Sein Kollege Michael Fuchs, im Hof Sondern Werkstattleiter der Schreinerei, ist eigentlich Orgelbauer, aber eben auch Regisseur. Mit Siegfried Schmock, einem der Gründer von Hof Sondern, begann 1977 mit der Aufführung der Oberuferer Weihnachtsspiele die Tradition des Theaterspielens in Hof Sondern, die von Fuchs gerne weitergeführt wurde. Als kreativer Werkstattleiter fertigte Fuchs Puppen für Märchenaufführungen an. Und diese begannen mit ihm und einigen Bewohnern von Hof Sondern zu spielen. Inzwischen hat Fuchs etwa 25 Theaterstücke mit lebenden Darstellern auf die Bühne gebracht. Gerhard Hauptmanns „Biberpelz“, Fassbinders „Das Blut am Hals der Katze“ und auch Klassisches wie „Lysistrata“. Vier Stunden dauerte die Aufführung der „Dreigroschenoper“. Peter Koll leistete einen Teil der musikalischen Untermalung mit dem Akkordeon. Dreißig Mimen standen auf der Bühne. Mackie Messer wurde von einem Bewohner gespielt. Nachdem der letzte Vorhang fiel, brach er vor Freude in Tränen aus.

Inzwischen schreiben die Bewohner von Hof Sondern ihre eigenen kleinen Stücke. Bernadette verfasste einen Dialog zwischen einem Patienten und einem Psychologen. „Theater ist mir angenehmer als die Realität. Im Spiel kann ich etwas verändern.“ Das „Was“, das „Wo“ und das „Wer“ ist beim Spielen klar; dass „Wie“ kommt dann von selbst. Fuchs hat sich vom Schwarzen Theater Prag inspirieren lassen. Für die nächste Aufführung kauft er sich etliche Schwarzlichtscheinwerfer. Das Magische, das dem Leben inne wohnt, das dem „Irrenden“ inne wohnt, möchte er inszenieren. Mit ihrem Lampenfieber sind die Mitspielenden alle gleich. Mitarbeiter, Praktikanten und Psychiatriepatienten.

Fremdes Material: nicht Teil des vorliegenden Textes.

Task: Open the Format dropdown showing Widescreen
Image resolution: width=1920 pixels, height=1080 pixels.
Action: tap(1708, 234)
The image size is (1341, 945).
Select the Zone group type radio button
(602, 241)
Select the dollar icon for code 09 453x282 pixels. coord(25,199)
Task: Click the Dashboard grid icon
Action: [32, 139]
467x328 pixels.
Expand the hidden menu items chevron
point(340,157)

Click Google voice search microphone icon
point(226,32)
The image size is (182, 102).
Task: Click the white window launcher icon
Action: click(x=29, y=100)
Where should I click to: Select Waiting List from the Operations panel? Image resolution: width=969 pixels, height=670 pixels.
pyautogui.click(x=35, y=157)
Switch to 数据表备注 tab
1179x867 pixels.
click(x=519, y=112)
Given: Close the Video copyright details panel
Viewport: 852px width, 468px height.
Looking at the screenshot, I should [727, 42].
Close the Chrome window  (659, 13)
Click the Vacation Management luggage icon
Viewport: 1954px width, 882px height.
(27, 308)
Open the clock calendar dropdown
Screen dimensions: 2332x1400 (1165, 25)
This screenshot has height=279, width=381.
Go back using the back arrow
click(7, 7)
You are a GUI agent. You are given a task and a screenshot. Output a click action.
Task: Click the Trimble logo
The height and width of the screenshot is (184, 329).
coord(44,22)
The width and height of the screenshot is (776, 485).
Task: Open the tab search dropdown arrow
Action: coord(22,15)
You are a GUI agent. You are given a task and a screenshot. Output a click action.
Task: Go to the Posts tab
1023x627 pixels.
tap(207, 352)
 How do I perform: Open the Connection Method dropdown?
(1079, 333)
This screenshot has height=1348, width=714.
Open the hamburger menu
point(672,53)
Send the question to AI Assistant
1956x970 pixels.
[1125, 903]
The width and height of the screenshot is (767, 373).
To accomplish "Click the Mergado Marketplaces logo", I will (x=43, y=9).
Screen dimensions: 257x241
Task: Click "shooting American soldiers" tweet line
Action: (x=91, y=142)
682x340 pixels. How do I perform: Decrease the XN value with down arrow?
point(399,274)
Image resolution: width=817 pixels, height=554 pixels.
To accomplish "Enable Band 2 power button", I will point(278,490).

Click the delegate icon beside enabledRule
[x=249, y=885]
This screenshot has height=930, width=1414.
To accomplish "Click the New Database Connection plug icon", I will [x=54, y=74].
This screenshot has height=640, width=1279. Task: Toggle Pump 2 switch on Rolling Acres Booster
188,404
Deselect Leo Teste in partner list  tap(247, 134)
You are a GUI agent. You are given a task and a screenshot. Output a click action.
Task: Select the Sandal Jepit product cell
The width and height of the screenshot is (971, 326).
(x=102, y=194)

Hof Sondern war viele Jahre bundesweite Anlaufstelle für psychisch erkrankte Menschen, die für ihre Rehabilitation einen anthroposophischen Rahmen suchten. Inzwischen übernimmt Hof Sondern die psychiatrische Nachsorge für die Region. Die Ideale sind in der Realität angekommen. Bezugnehmend auf die organisch unrechtwinklige Bauweise der Wohnhäuser spricht Fuchs in breitem Westfälisch von der „Psychiatrie mit ‚abben‘ Ecken“.